LA LECON DE TRAITE
Aujourd'hui il pleut, un vrai déluge. Le feu d'artifice du 14 juillet a eu de la chance. Mais j'ai fait comme Pahi, je l'ai regardé de ma fenêtre. Pour tenir compagnie à mes petits "quatre pattes" qui sont terrifiés par le bruit, en particulier celui des fusées et des pétards.
Je mets un peu d'ordre dans mes photos. Celle de ces vaches paisibles qui paissent dans leur pré me donne un prétexte pour vous raconter une petite anecdote de mon enfance.
Ma soeur cadette et moi-même, âgées de 7 et de 10 ans, nous étions toujours fourrées à la ferme voisine. La fermière une personne joviale, nous accueillait toujours avec gentillesse quand nous allions chercher notre lait dans un pot en fer blanc.
Il fallait entrer dans l'étable, dont l'odeur était si forte qu'elle nous arrachait des quintes de toux. Honte à nous ! Un mouchoir sur le nez, nous résistions de notre mieux. C'était l'heure de la traite. Nous regardions le lait qui moussait dans le seau, que la fermière vidait ensuite dans de grands pots en grès, les "berthes".

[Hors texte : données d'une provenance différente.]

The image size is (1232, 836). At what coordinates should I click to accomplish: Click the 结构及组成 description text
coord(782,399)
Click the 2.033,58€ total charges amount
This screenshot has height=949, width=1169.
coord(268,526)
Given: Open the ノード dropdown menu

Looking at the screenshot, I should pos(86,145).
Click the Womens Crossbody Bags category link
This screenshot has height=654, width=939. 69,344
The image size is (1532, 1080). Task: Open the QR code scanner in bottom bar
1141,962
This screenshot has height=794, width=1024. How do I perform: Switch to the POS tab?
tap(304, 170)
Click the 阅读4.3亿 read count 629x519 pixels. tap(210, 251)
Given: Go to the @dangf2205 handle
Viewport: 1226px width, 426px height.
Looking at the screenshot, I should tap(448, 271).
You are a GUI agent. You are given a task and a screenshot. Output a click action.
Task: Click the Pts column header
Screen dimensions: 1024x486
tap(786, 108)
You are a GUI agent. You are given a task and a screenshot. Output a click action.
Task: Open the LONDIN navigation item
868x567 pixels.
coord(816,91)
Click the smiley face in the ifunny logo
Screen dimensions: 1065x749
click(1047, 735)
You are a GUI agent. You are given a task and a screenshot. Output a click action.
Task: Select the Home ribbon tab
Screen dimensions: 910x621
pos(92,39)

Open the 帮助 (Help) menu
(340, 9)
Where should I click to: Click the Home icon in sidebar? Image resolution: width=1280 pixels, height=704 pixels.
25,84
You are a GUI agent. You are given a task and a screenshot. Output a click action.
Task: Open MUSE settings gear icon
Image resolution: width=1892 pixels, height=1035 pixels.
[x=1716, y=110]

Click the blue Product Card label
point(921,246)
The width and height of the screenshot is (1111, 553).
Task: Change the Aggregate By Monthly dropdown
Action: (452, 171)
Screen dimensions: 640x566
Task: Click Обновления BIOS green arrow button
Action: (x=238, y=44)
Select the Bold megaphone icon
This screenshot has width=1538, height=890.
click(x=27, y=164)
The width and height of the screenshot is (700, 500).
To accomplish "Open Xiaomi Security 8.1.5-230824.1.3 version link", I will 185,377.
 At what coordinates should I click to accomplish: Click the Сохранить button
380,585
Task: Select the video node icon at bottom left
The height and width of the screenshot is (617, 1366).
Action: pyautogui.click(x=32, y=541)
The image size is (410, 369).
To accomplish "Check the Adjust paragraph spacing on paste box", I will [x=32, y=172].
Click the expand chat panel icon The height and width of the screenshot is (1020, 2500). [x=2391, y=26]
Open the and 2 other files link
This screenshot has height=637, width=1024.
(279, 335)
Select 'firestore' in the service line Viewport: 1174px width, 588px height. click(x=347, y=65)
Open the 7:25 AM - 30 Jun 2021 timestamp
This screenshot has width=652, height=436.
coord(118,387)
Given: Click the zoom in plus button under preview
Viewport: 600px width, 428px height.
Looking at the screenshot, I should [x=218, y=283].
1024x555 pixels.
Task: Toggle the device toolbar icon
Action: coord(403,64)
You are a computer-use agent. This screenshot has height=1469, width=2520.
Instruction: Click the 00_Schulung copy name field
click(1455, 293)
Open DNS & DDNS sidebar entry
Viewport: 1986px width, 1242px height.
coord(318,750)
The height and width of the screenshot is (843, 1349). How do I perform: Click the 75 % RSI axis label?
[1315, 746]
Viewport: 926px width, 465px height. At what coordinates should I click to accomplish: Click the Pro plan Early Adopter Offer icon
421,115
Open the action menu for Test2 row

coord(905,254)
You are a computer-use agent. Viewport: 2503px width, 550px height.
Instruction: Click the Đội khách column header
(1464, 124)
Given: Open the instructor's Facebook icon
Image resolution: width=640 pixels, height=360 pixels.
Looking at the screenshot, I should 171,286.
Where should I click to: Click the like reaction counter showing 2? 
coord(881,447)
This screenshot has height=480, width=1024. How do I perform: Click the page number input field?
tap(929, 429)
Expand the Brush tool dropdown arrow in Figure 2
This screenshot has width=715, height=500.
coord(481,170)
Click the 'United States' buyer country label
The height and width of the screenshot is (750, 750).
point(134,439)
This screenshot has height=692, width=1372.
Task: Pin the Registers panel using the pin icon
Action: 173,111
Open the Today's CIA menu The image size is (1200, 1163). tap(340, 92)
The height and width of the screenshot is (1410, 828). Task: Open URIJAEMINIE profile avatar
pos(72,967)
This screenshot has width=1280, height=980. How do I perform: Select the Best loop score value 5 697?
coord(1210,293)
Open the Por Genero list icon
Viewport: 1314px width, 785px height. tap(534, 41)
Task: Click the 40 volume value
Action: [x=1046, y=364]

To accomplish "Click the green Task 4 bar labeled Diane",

— Vous voulez essayer de traire, les "gones" ? nous proposa-t-elle un soir.
On voulait bien. Hélas, les trayons glissaient dans nos petites mains comme s'ils étaient savonnés, et les coups de queue se succédaient, menaçant de nous pocher un oeil.
— "Ce que vous pouvez être "gnoches", mes pauvres filles, compatit la fermère.
Qui voudrait être traité de "gnoches" ? (On prononçait gnioques.) Car cela signifiait en parler régional : pas dégourdi, empoté.
Nous avons fui de l'étable, en riant jaune. Un peu mortifiées de ne pas avoir réussi à tirer une seule goutte de lait de ces énormes pis gonflés.